I really need to do a post on Argentina one of these days. This whole blog could be devoted to Argentina's recent economic history over the past two decades, which is almost a perfect case study in Austrian economics. Argentina has a problem of uncontrolled borrowing and is now saddled with debt it cannot repay. It has been this way for awhile, and they have attempted to both default and inflate their way out of debt, and still they are in trouble.

What brings this up is Argentina's President, Christina Fernandez de Kirschner, is seeking the equivalent of $6.6B from its bank reserves [1]. Basically, tax revenues are insufficient to repay the public debt, and issuing new treasury bonds is becoming expensive [2]. So she is seeking money from bank reserves, and I would bet against the likelihood it will be repaid. It would amount to an inflationary injection of currency, debasing the money supply for the whole nation.

Essentially she is trying to force their Central Bank to invest in interest-free Treasury bonds with newly printed money. This is a bottomless black hole. Central Bank President Martin Redrado wisely told her to take a hike, and now his job is in danger.
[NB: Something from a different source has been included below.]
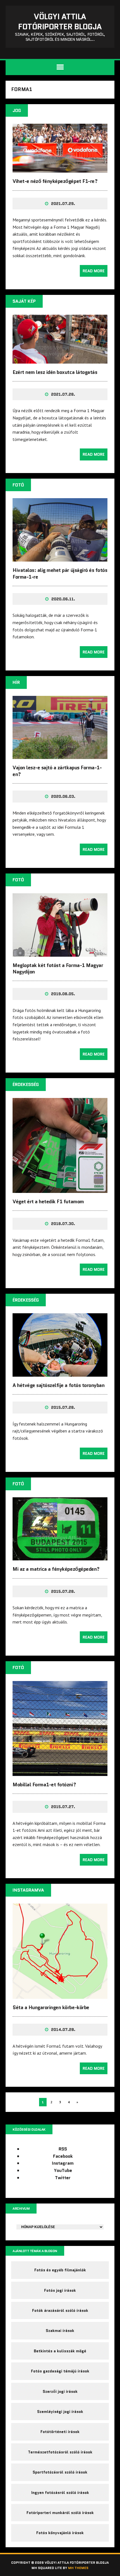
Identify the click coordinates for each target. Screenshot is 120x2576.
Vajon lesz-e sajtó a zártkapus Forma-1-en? (57, 771)
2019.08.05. (63, 994)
This is a power struggle that I forsee the bank will win and the president will lose. People who bought Argentine bonds had no intention of seeing their investment lost to inflation. UPDATE [1/8/10]: I didn't expect things to happen this fast, but this play by the president has already been blocked by the courts [3]. No doubt there will probably be more back-and-forth, but ultimately I think where things are today is where they will stand. Redrado already has his job back [4]. My guess is, President Fernandez will be losing hers soon.

From the CIA World Factbook: Argentina's GDP is $575B, tax revenues are $87B with a public debt of around 49% of GDP, or $288B. This is why the common "Debt-to-GDP" ratio is unreliable and needs to be disregarded; Argentinas debt-to-GDP isn't too bad, but its debt-to-revenues is worrisome.

1. Argentine Central Bank Ouster Frees Fernandez to tap Reserves.
2. Argentine Battle Over Central Bank Reserves Deepens.
3. Argentine Bonds Fall After Judge Blocks Use of Reserves for Debt.
4. Ousted Argentine Central Bank Chief Redrado Returns.